[Page text]:
_ _ _ _

The Antiabortion War on Telehealth Care Isn’t Working
The antiabortion movement is trying hard to block access to abortion pills and restrict telehealth reproductive care. But their lawsuits and bans aren’t stopping a robust network of conscientious providers from finding new ways to help patients access care.

An abortion rights advocate shows a box of mifepristone outside the Supreme Court in Washington, DC, on March 26, 2024. (Shuran Huang / Washington Post via Getty Images)
The antiabortion movement is desperately doing everything it can to block access to abortion pills. In the nearly three years without the protections of Roe v. Wade, the number of abortions in the United States has increased. The wide availability of medication abortion and the rise of telehealth providers who see patients virtually and send pills across the country have completely transformed the landscape of reproductive health care. You can imagine how frustrated antiabortion leaders are with this development; just when they achieved the long-awaited dream of overturning Roe, changes in Food and Drug Administration (FDA) requirements for medication abortion, along with the dedication of abortion providers and activists, have opened new avenues for care in states with abortion bans and restrictions.
Medication abortion now constitutes 63 percent of all abortions in the country. Telehealth abortion care rose from 4 percent of all abortions in April 2022 to 19 percent in March 2024. This surge in telehealth care began during the pandemic, when the FDA lifted some restrictions on mifepristone, the first medication used in a typical two-pill regimen to terminate a pregnancy up to ten weeks gestation. In 2021, the FDA eliminated the in-person dispensing requirement for mifepristone, allowing providers to use telehealth to support patients who could not or chose not to travel to clinics for in-person care. Clinicians conduct remote consultations, typically via video call appointments but also through secure text messaging, relying on the patient’s self-reported medical history and calculating gestational age based on the patient’s reported last menstrual cycle. Recent research on medication abortion provided through telehealth demonstrated the same high rates of safety and efficacy as in-person medication abortion care.
As the demand for abortion care surged in states where it remained legal after 2022 — particularly in states like Illinois, Colorado, and Kansas, which saw an influx of patients from surrounding states with bans — telehealth became essential in reducing appointment waiting times and meeting the heightened demand. Immediately after Roe was overturned, advocates in abortion-friendly states started exploring ways to protect providers from lawsuits for treating patients from banned states. Interstate shield laws, designed to protect abortion providers, supporters, and patient medical records from civil and criminal consequences related to reproductive health care provided to out-of-state residents, are now on the books in eighteen states. Since July 2023, eight states have also implemented shield laws specifically to protect telehealth abortion providers who consult with patients virtually and ship pills to states with abortion bans or telehealth abortion restrictions. Clinicians working under the protections of state shield laws provide up to twelve thousand telehealth abortions each month.

_ _ _ _

[Supplied material]:
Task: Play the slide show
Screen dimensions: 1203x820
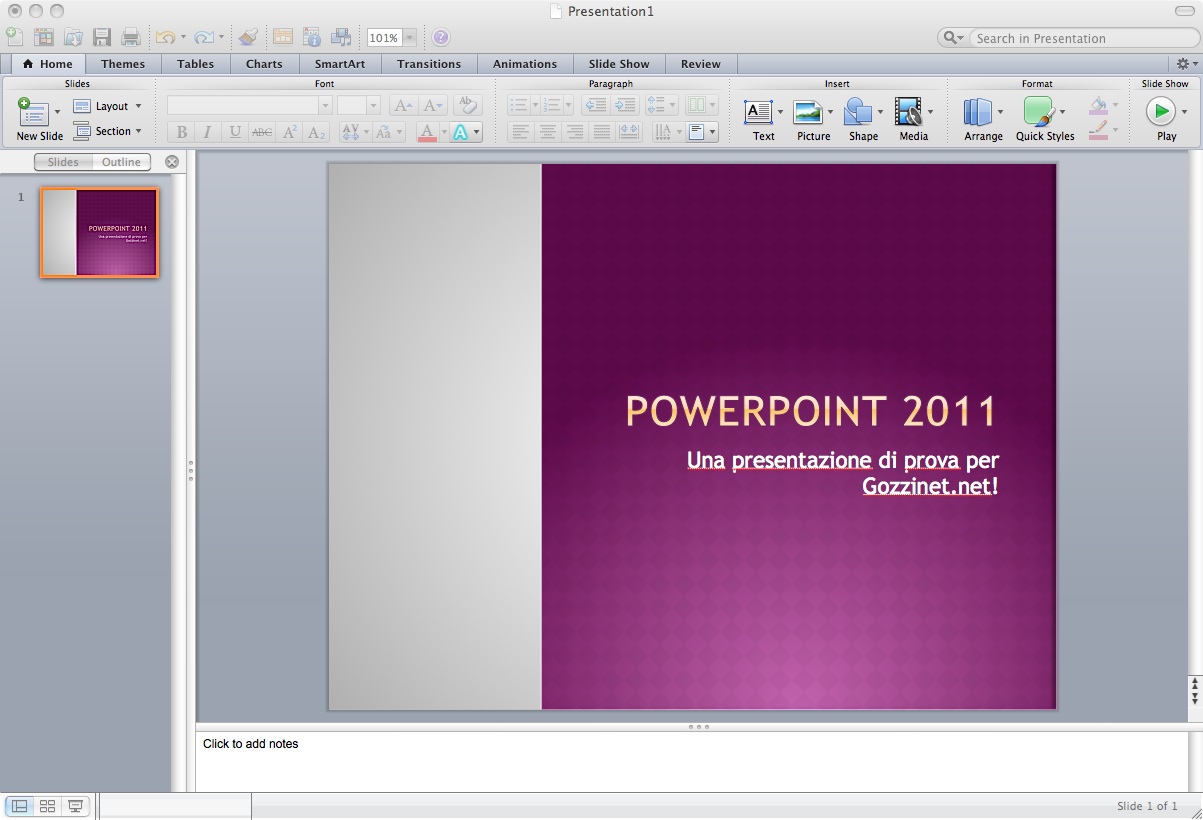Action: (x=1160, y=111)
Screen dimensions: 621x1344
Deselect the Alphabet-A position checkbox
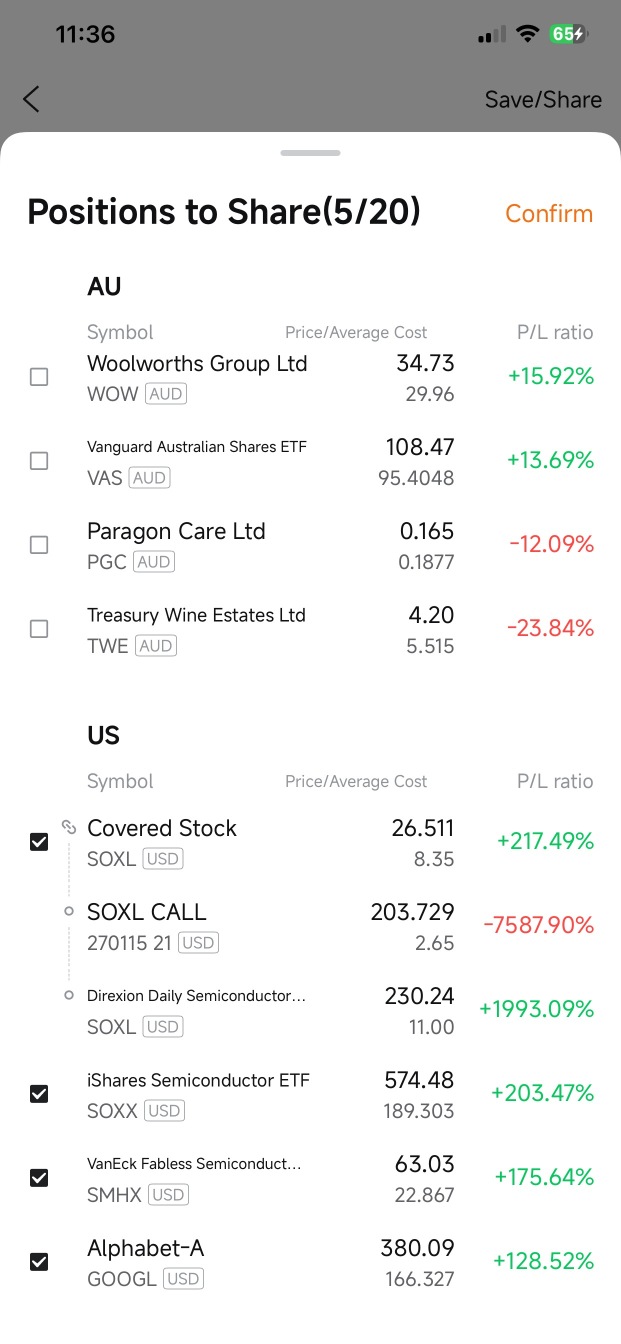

_ _ _ _

[Task list]:
- 1) List every percentage figure in the telehealth abortion article, with what each one measures.
- 2) Using the telehealth abortion article, answer each of these:
(a) In what year did the FDA eliminate the in-person dispensing requirement for mifepristone?
(b) How many states have interstate shield laws on the books?
(c) Up to how many telehealth abortions each month do clinicians provide under the protections of state shield laws?
Answer from the telehealth abortion article alone.

[Responses in order]:
- 1)
- 63 percent: medication abortion's share of all abortions in the country
- 4 percent: telehealth abortion care's share of all abortions in April 2022
- 19 percent: telehealth abortion care's share of all abortions in March 2024

- 2)
(a) 2021
(b) Eighteen
(c) Twelve thousand